= Text section =
--- START ---
As an ebike rider out of necessity and permanently nowadays, it's a no from me.
I have no idea how the 25kph / 15 mph was originally arrived at, but it seems entirely sensible to me if you consider that is the speed many people are capable of cycling at. So the extension of that is that is around the speed the general public, peds, drivers, can reasonably expect a cycle to be travelling at.
Increase those speeds and all of a sudden, a lifetime worth of experience for everyone is thrown out the window. Reaction times, expectations of speed are all thrown in the air.
(Some) Ebikers have to stop thinking selfishly and consider their impact on everyone else if you increase the speed.


----------



## kynikos (27 Dec 2020)
--- END ---
Screen grounding items:
--- START ---
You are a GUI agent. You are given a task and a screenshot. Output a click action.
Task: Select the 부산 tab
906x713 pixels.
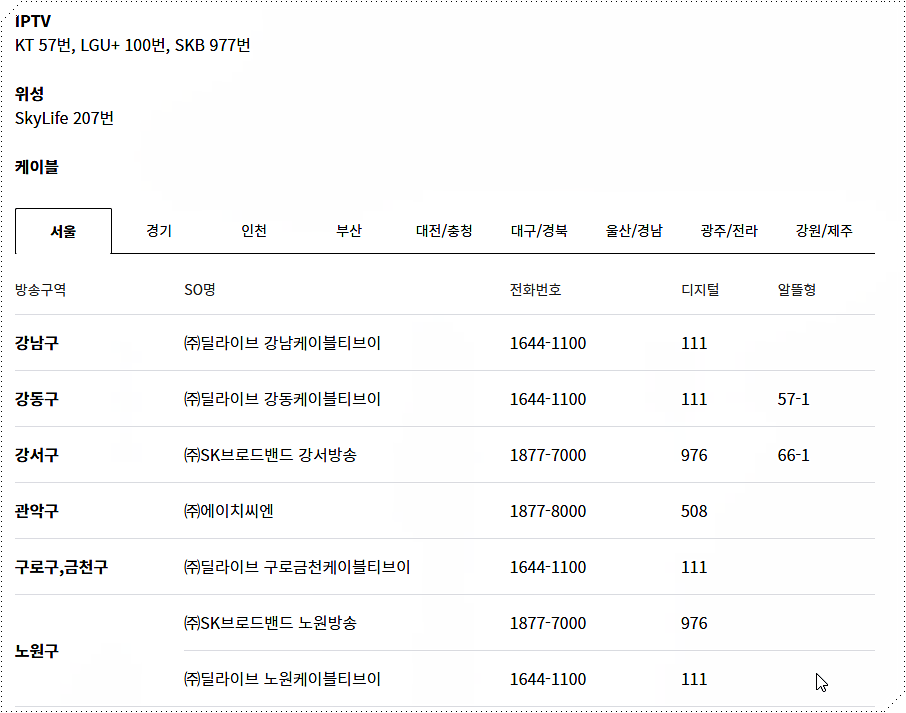click(x=348, y=229)
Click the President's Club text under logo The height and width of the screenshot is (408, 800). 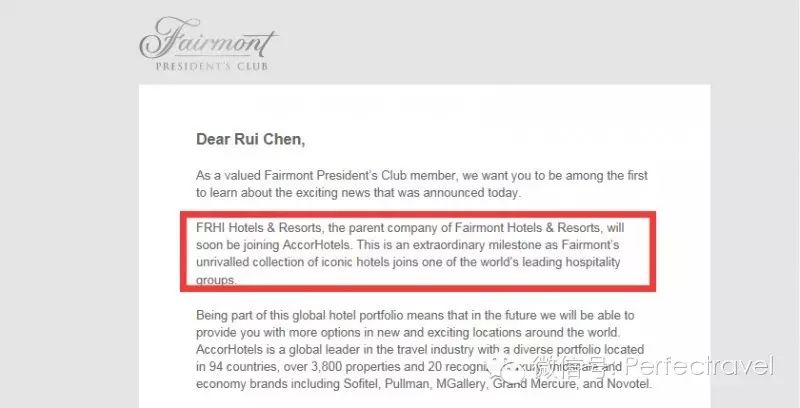pyautogui.click(x=212, y=66)
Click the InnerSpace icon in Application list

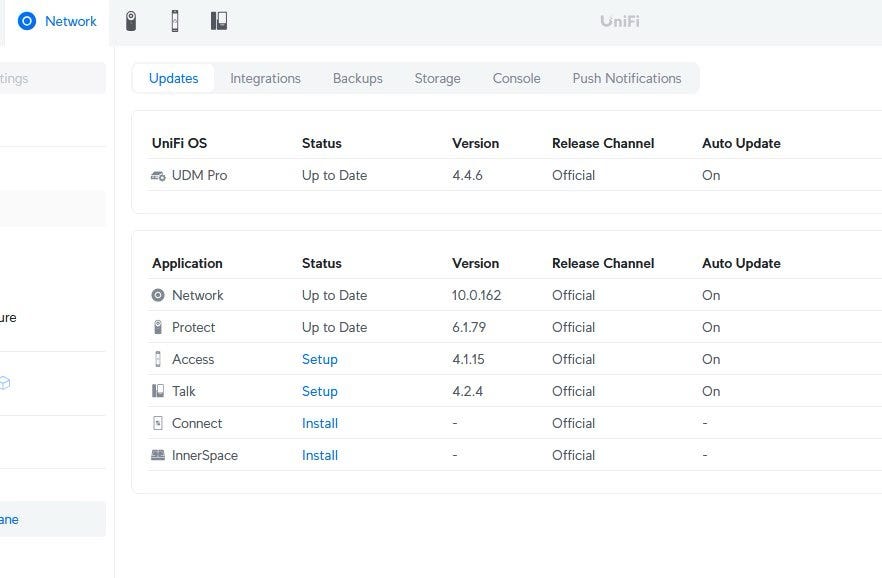pos(158,456)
--- END ---
= Written tasks =
1. List the groups of people that the ebike speed post says can reasonably expect a cycle to be traveling at around that speed.
2. Write what comes next in the ebike speed discussion, picking up from its final line.
The items play no part in this work.

= Task results =
1.
the general public
peds
drivers

2.
Drago said:


> And then there's the other problem. Our driving licence tiers and vehicle classes are harmonised with the EU. It would require the UK withdrawing from a treaty, a change in primary legislation, and then specific statute changes, before it could be enacted - that won't happen because it then wouldn't be compliant anywhere else in georgraphical europe, and the whole licence harmonisation system starts to break down, and UK citizens then get stitched when we want to drive abroad.


Surely not - as of 1 January we'll be able to make our own rules and the rest of the world will follow?


----------



## beepbeep (27 Dec 2020)

I took my MTB ebike to an MTB event last year...ebikes were permitted but the organisers were checking all ebikes to make sure they were road legal ...ebikes ( peddles ) and not S-Pedelecs ( those that could exceed 15mph assisted )


----------



## ebikeerwidnes (27 Dec 2020)

beepbeep said:


> I took my MTB ebike to an MTB event last year...ebikes were permitted but the organisers were checking all ebikes to make sure they were road legal ...ebikes ( peddles ) and not S-Pedelecs ( those that could exceed 15mph assisted )


Out of interest - How did they check??


----------



## stoatsngroats (27 Dec 2020)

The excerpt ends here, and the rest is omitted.